In earlier eras, John D. Rockefeller and Cornelius Vanderbilt
were depicted as evil. But the condemnation rarely came from consumers. It
was competing businessmen who complained. And newspapers lapped it up,
calling them "robber barons."
Vanderbilt got rich by making travel and shipping cheaper. Lots
of people liked that.
No one was forced to buy the oil on which Rockefeller got rich.

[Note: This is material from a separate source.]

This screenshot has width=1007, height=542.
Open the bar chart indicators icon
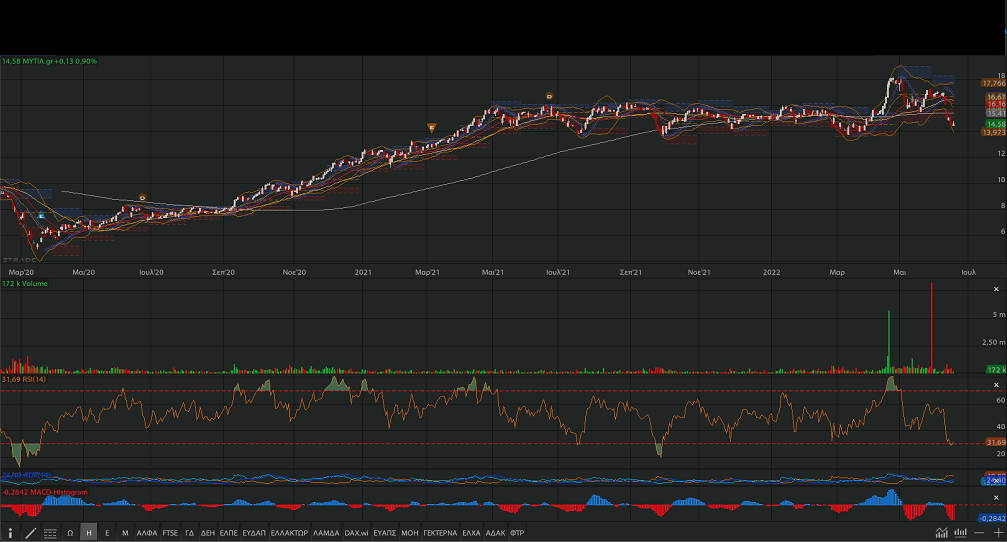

He had to persuade people by offering it to them for less. He offered it so
cheaply that poorer people, who used to go to bed when it got dark, could
now afford fuel for their lanterns.
These are "robber barons"?
"You could not find a more inaccurate term for these men than
'robber barons,'" said philosopher David Kelley. "They weren't barons. All
of them started penniless. And they weren't robbers, because they didn't
take it from anyone else."
Wal-Mart's critics act as if economic competition were a
"zero-sum game" if one person gets richer, someone else must be getting
poorer. If Wal-Mart's owners profit, we lose. But the reality is exactly
what our ordinary language tells us: We make money. We produce wealth.
Wal-Mart created wealth. It started with just one discount
store. Then, its owner, Sam Walton, invented new ways to streamline the
supply chain, so he was able to sell things for less and still make a
profit. By keeping prices low, Wal-Mart effectively gives everyone who shops
there a raise, its own employees included.

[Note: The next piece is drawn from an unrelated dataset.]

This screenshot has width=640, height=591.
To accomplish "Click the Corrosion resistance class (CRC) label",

Not all Wal-Mart workers support families. Some are retired.
Others are part-timers, students or people looking for a second income.
"None of them was drafted. None of them was forced to work at
Wal-Mart," said Brink Lindsey, a senior scholar at the Cato Institute. "That
means that if they're working there, presumably, that was the best job they
could get."
Before Sha-ron Reese was hired at Wal-Mart she was on welfare.
She'd lost custody of her kids and was homeless, living in her car.
California store manager W.C. Morrison took a risk and hired her. "She had
no references," he told us. "She had no work experience."
In her own words, she was "raw." But Morrison took a chance on
her. That changed her life.
Today, Reese has two people working for her. She's got her own
apartment. She's regained custody of two of her kids.
And she's a Wal-Mart customer. "Everything, just about, that's
in my house," she said, "Wal-Mart sells."